**Brief:** Given the records below, pull every line with the word "computer" into the answer.

++++++++++++++++++++

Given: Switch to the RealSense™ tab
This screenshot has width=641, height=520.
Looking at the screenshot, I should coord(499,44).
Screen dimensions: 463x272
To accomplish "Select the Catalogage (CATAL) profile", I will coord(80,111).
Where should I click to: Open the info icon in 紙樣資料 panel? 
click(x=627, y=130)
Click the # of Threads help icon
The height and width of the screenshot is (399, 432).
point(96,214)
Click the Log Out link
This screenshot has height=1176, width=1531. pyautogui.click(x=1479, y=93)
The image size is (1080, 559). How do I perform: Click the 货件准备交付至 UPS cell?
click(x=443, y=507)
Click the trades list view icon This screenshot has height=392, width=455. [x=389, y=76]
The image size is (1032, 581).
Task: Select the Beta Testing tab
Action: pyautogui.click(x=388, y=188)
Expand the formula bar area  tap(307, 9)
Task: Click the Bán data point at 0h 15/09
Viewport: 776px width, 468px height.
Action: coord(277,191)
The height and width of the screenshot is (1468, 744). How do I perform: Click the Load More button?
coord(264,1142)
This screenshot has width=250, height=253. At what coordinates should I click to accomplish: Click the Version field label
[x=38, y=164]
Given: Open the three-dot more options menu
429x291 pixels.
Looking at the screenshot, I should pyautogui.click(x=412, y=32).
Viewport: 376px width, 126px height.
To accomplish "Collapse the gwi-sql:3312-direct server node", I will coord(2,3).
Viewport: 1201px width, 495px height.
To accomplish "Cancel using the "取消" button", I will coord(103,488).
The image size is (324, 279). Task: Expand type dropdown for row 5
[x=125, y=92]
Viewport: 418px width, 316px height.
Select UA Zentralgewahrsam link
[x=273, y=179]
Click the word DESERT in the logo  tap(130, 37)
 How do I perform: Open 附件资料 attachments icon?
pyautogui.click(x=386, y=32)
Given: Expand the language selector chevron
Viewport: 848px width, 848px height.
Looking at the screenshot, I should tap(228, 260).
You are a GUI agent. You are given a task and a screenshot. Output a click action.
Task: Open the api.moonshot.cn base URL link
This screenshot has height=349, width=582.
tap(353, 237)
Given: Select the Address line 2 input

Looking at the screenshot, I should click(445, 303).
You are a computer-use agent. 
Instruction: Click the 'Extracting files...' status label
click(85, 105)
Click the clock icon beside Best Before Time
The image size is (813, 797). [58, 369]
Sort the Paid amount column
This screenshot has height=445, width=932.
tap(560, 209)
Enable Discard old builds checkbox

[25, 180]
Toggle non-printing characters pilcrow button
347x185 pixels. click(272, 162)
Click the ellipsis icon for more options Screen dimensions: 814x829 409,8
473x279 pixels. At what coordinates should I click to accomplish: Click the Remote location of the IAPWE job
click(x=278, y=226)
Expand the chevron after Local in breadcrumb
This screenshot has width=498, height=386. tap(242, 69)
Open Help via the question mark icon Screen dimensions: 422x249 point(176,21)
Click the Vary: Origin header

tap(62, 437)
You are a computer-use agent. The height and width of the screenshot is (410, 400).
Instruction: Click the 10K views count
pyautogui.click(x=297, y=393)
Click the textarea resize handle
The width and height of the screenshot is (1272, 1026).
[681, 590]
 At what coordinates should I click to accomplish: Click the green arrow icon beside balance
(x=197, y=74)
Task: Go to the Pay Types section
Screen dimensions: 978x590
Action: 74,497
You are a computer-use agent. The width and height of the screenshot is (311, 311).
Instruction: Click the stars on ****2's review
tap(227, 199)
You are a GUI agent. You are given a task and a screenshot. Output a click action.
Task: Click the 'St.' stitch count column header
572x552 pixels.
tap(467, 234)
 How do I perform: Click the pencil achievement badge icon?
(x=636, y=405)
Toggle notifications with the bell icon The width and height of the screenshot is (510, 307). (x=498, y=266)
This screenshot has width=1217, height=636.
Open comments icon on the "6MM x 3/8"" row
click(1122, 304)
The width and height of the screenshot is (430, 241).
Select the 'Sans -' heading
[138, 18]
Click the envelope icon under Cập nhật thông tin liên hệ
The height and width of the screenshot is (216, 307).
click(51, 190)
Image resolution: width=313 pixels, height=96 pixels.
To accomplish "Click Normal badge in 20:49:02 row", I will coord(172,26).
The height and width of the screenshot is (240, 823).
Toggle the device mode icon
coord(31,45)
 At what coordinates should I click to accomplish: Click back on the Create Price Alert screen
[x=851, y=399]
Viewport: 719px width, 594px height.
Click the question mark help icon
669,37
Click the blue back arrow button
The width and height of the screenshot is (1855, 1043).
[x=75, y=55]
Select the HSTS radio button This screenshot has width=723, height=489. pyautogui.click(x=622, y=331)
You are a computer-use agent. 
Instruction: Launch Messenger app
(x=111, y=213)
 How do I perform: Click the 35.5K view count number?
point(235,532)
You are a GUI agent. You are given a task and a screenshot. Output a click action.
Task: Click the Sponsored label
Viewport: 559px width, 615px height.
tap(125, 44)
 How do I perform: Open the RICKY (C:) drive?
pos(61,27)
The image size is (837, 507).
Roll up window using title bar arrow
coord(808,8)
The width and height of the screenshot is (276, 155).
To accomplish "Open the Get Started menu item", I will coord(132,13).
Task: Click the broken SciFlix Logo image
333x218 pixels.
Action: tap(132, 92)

++++++++++++++++++++

**Written response:**
You are a computer-use agent. 
You are a computer-use agent. The height and width of the screenshot is (410, 400).
You are a computer-use agent. The width and height of the screenshot is (311, 311).
You are a computer-use agent. 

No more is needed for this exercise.